EXERCISE REQUIREMENTS:
• 1. Decide whether each of the following statements agrees with the text on medical liens, answering yes or no and quoting the words of the text that decide it. (a) Statutory medical liens are entered into voluntarily. (b) In the car accident example, the injured person receives $70,000 from a $100,000 settlement. (c) Under Louisiana law, a health insurer may file a medical lien.
• 2. Reproduce word for word the passage of the text on medical liens starting at "For example, if" and ending at "of medical liens?".

GIVEN TEXT:
=====

A medical lien is a healthcare provider's or insurer's legal claim to be repaid from your injury settlement. When your case resolves, lienholders are paid out of the recovery before you receive your share. Liens can be contractual — an agreement to repay from the settlement — or statutory, created by law to collect on a bill.

Last reviewed: June 8, 2026

Securing compensation after an injury is rarely simple. On top of recovering, you may also be dealing with insurers, courts, and providers seeking payment — and you may have heard about medical liens without knowing how they affect your case. A medical lien is a way for a healthcare provider or insurer to claim the right to be paid from your settlement.

What is a medical lien

A medical lien gives a provider a right to be repaid for treatment out of your injury recovery. There are two main types:

  • Contractual medical liens — an agreement among you, your attorney, and your medical provider guaranteeing the provider is paid first when you obtain a settlement. In exchange, you can keep treating while the case is pending without paying out of pocket.
  • Statutory medical liens — claims created by statute rather than by agreement. You do not voluntarily enter into them; they are generally used to pursue repayment of delinquent bills.

How medical liens work in a lawsuit

Both contractual and statutory liens seek payment from the settlement award. If you entered a contractual lien, you can continue treatment while you wait on the settlement without paying out of pocket.

Once the award is determined and ready to be disbursed, any outstanding liens are paid first. If you receive a $100,000 settlement from a car accident and a hospital holds a $30,000 lien for treatment, the hospital is paid first and you receive the remaining $70,000.

Who can file a medical lien

Under Louisiana law, a medical lien can be filed by any healthcare professional who treated you — including doctors, hospitals, and other providers. Your health insurer may also file a lien to be reimbursed for expenses it paid during your treatment.

What happens if you lose your case

It depends on the lien. You generally remain responsible for contractual and statutory liens even if you lose. But many liens in injury cases are contingent liens, meaning they only have to be repaid if you win.

For example, if your health insurer paid $10,000 of your hospital bill after a truck or motorcycle accident, it may place a contingent lien on your lawsuit so it can be reimbursed if you recover. If you do not win, you are not responsible for that lien.

Why a lawyer matters here

Medical liens grow complicated quickly, and the amount that comes off the top directly shrinks what you take home. An injury lawyer can negotiate the liens down so you keep more of what you recover.

Frequently Asked Questions

What are the two main types of medical liens?
Contractual liens are agreements among you, your attorney, and a provider that the provider gets paid from your settlement, which lets you keep treating without paying out of pocket while the case is pending. Statutory liens are created by law rather than by agreement and are generally used to collect on delinquent bills.
Who can file a medical lien in Louisiana?
Under Louisiana law, any healthcare professional who treated you — doctors, hospitals, and other providers — can assert a lien on your recovery. Your health insurer may also assert a lien to be reimbursed for what it paid toward your treatment.
What happens to a medical lien if I lose my case?
It depends on the lien. You generally remain responsible for contractual and statutory liens even if you lose. But many liens in injury cases are contingent liens — they only have to be repaid if you recover, so if you do not win, you do not owe them.

=====

ENTRIES SHOWN:
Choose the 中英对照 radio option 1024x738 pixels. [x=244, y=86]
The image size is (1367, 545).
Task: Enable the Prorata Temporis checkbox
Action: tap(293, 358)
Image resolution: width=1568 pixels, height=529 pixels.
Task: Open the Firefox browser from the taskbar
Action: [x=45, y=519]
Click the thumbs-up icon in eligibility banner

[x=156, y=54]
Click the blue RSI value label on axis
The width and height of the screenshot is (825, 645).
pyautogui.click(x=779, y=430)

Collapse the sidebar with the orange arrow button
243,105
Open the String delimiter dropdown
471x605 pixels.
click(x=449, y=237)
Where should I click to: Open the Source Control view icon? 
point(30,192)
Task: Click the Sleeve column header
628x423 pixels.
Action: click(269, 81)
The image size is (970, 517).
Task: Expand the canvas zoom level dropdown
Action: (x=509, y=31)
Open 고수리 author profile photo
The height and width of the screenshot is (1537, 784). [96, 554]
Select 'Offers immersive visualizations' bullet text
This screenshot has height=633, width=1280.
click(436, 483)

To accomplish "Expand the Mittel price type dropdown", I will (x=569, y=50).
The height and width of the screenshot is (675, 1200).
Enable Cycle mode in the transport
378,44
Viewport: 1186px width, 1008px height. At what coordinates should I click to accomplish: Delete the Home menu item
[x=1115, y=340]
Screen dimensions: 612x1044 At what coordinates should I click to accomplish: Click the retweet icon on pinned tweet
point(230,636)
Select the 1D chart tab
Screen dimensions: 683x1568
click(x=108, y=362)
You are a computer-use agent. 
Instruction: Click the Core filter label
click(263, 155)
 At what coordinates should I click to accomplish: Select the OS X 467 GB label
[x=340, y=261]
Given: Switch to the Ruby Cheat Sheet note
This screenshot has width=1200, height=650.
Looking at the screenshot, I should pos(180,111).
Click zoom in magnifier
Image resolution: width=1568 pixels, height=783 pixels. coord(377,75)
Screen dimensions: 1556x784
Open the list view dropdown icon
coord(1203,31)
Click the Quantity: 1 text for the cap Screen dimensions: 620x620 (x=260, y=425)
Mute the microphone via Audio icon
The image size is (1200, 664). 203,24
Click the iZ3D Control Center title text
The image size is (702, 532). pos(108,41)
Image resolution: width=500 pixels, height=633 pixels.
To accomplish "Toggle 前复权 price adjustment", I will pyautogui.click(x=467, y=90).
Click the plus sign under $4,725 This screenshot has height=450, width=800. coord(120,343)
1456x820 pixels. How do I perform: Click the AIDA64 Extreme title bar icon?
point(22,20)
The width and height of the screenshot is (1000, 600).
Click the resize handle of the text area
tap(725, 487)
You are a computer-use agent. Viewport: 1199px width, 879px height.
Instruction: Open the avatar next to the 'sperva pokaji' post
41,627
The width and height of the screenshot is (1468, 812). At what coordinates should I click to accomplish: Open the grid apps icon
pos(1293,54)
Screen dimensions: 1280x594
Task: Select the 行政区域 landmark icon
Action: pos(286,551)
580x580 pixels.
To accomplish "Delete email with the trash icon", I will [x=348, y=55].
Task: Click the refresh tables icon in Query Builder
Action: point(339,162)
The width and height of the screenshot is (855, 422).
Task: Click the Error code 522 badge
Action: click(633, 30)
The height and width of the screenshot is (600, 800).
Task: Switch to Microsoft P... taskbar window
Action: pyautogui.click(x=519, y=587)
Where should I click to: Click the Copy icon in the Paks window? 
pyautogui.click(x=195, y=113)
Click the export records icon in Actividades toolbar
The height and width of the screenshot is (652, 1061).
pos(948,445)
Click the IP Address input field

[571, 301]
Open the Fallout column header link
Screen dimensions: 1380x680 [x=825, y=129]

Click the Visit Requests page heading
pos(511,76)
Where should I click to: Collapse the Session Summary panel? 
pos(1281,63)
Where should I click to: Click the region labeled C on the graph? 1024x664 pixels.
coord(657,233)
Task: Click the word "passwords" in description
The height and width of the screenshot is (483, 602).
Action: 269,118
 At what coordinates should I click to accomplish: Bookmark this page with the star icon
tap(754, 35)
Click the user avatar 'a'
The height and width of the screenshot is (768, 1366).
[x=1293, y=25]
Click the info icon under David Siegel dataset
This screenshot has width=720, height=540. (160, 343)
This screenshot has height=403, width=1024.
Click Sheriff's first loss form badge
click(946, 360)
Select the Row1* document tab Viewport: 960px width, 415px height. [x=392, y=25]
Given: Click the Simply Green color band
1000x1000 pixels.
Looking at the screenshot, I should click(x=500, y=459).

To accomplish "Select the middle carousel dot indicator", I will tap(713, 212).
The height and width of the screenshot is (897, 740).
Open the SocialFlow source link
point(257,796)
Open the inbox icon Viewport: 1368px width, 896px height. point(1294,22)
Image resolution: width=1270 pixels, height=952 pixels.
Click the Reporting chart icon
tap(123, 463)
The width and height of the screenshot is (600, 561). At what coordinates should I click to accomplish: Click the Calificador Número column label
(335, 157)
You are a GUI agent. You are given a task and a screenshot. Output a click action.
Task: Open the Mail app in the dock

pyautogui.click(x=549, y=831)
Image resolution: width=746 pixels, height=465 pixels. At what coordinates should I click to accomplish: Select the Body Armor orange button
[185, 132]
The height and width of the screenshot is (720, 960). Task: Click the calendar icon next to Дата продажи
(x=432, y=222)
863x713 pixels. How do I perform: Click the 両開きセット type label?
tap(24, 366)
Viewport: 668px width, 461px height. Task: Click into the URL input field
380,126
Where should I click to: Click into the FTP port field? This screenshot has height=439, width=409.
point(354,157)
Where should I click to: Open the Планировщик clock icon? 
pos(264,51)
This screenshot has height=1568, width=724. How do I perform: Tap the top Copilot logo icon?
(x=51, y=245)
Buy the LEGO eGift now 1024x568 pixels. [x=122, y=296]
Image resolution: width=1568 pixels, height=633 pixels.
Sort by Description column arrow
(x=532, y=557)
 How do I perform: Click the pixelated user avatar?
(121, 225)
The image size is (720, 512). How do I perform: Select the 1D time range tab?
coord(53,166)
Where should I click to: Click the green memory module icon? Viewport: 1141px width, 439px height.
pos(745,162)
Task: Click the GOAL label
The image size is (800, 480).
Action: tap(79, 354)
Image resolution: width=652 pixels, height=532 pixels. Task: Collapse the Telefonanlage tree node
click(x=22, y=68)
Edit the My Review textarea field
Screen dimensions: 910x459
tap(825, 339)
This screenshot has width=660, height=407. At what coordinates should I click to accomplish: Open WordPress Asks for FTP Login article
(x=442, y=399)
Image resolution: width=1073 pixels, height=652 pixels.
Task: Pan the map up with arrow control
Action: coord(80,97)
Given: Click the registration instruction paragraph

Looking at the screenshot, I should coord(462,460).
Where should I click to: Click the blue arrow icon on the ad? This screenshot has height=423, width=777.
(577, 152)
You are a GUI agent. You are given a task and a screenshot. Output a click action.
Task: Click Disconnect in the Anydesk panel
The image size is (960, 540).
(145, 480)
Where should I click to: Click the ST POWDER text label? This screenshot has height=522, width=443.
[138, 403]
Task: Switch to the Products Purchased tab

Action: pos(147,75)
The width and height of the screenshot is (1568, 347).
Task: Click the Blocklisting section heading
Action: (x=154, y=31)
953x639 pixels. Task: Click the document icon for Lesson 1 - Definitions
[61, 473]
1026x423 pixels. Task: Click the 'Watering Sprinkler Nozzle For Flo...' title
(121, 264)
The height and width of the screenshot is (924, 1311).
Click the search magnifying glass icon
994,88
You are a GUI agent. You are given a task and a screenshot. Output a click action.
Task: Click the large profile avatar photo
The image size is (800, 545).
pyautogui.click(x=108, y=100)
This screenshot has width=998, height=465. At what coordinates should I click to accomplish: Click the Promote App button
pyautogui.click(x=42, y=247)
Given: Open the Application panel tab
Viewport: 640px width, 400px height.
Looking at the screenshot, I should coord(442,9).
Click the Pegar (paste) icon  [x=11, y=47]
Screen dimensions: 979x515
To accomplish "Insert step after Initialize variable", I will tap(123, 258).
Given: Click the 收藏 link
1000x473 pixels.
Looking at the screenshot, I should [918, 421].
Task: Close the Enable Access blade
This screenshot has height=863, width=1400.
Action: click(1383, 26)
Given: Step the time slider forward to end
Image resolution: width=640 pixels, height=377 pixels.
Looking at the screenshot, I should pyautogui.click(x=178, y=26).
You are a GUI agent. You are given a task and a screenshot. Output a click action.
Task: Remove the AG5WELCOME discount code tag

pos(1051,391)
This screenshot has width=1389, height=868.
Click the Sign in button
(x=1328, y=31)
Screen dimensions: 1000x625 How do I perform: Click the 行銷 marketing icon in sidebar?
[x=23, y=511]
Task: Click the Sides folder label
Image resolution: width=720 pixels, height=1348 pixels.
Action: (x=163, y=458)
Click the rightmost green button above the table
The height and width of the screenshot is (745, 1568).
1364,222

=====

SOLVED PROBLEMS:
• 1.
(a) No: "You do not voluntarily enter into them"
(b) Yes: "the hospital is paid first and you receive the remaining $70,000"
(c) Yes: "Your health insurer may also file a lien to be reimbursed for expenses it paid during your treatment."

• 2.
For example, if your health insurer paid $10,000 of your hospital bill after a truck or motorcycle accident, it may place a contingent lien on your lawsuit so it can be reimbursed if you recover. If you do not win, you are not responsible for that lien.

Why a lawyer matters here

Medical liens grow complicated quickly, and the amount that comes off the top directly shrinks what you take home. An injury lawyer can negotiate the liens down so you keep more of what you recover.

Frequently Asked Questions

What are the two main types of medical liens?